- Genre: Children
- Country of origin: United Kingdom
- Original language: English
- No. of series: 1
- No. of episodes: 7

Production
- Production location: Glasgow
- Running time: 30 minutes (including adverts)
- Production company: SMG Productions

Original release
- Network: ITV (CITV)
- Release: 2005 – 2006

= Uncle Dad =

Uncle Dad was a children's sitcom on CITV in the UK, produced by SMG Productions and starring Tim Plester. It was announced in 2006.

==Plot==
The show was about brothers and sisters who were forced to live with their uncle in a house full of various animals and creepy crawlies. The children stick together while dealing with their clueless uncle who wants to get rid of them. In a house that's part jungle, part zoo (and all mad), Uncle Roy (Tim Plester) and the kids battle it out to decide whose rules prevail.

==Characters==
Justin is the oldest of the children. He's 16 and used to taking on the role of head of the family. He's not very experienced with the fairer sex, and the battle with his geeky image sometimes masks the fact he's a really nice guy.

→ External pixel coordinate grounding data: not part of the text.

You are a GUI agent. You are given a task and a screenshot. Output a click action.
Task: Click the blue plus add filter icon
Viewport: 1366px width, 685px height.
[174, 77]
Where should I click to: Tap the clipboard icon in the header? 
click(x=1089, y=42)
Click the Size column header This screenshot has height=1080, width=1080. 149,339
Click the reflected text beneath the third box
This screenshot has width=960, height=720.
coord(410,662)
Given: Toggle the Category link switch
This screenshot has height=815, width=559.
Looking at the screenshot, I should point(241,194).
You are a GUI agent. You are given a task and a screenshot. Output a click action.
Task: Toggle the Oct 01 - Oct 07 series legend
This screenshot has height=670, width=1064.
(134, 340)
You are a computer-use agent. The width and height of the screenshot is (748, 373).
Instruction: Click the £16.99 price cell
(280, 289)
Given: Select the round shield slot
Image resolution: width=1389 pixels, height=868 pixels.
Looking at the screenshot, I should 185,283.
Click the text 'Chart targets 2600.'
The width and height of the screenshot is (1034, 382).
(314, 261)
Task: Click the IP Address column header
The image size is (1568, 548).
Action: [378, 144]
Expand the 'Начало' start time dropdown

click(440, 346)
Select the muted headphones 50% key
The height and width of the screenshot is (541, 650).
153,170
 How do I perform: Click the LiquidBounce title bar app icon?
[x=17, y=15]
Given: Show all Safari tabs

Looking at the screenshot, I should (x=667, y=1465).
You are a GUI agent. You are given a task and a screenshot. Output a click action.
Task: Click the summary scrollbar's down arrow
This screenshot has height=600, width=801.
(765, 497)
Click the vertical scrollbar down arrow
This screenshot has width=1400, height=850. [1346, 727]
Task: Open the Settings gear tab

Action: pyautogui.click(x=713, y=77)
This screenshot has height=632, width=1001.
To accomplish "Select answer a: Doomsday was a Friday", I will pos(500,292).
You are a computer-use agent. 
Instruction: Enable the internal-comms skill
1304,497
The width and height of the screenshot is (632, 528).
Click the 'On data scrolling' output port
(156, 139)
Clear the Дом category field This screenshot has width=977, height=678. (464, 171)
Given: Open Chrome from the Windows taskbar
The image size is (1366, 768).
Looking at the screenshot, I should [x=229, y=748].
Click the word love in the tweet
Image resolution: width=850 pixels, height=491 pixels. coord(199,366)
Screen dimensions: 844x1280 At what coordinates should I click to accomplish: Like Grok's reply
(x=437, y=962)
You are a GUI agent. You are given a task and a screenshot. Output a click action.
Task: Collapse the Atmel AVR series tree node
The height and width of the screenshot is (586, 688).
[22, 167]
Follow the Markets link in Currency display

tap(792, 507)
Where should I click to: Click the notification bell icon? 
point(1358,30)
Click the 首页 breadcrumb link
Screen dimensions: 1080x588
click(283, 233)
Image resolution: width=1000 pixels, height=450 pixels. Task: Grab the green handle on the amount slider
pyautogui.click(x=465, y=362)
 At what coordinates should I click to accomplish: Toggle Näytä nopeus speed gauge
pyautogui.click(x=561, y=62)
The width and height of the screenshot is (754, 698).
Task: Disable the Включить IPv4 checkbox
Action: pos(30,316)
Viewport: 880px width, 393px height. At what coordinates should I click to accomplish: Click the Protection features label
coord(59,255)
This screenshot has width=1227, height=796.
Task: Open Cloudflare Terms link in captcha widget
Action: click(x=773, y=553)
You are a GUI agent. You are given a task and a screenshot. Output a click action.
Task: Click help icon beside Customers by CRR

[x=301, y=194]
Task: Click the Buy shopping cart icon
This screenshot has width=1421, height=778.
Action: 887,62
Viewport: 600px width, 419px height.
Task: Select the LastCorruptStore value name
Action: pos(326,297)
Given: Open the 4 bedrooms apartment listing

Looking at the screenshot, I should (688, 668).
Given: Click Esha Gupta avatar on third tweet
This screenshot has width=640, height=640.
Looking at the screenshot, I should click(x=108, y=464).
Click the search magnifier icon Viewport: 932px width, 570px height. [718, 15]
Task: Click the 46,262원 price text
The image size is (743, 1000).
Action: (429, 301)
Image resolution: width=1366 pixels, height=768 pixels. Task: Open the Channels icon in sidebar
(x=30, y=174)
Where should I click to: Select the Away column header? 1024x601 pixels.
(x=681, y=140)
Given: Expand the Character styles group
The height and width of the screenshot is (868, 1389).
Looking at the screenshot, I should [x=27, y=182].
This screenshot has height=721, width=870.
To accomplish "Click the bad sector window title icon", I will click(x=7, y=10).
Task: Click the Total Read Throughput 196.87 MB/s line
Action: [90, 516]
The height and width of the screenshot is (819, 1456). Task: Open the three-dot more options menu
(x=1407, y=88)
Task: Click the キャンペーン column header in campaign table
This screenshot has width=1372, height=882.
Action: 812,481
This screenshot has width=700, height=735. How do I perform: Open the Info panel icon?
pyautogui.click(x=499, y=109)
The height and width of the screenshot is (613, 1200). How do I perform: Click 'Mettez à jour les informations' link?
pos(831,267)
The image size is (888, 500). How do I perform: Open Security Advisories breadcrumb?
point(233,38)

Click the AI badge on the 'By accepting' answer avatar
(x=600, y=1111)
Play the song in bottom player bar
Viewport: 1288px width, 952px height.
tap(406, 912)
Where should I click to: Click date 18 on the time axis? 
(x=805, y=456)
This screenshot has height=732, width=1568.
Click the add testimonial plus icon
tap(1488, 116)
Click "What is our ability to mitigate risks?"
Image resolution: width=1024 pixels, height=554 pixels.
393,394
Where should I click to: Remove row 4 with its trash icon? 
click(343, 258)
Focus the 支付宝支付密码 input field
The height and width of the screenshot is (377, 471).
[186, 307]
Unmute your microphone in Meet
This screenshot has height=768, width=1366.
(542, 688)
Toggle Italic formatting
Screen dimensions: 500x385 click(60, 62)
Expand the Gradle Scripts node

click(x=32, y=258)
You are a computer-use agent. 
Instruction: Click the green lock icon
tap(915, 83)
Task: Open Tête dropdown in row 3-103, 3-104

Charlie is the rebel daughter, whose ambition is to make it as a thrash guitarist.

Anna is the tidy mother figure whose greatest dream is to be Head Prefect.

Wind-up merchant Elliot is the ginger troublemaker of the family.

Debs is the baby, but she is the wisest. She hasn't spoken since their mother died and in place of speech she expresses her feelings through drawing. She is a compulsive knitter.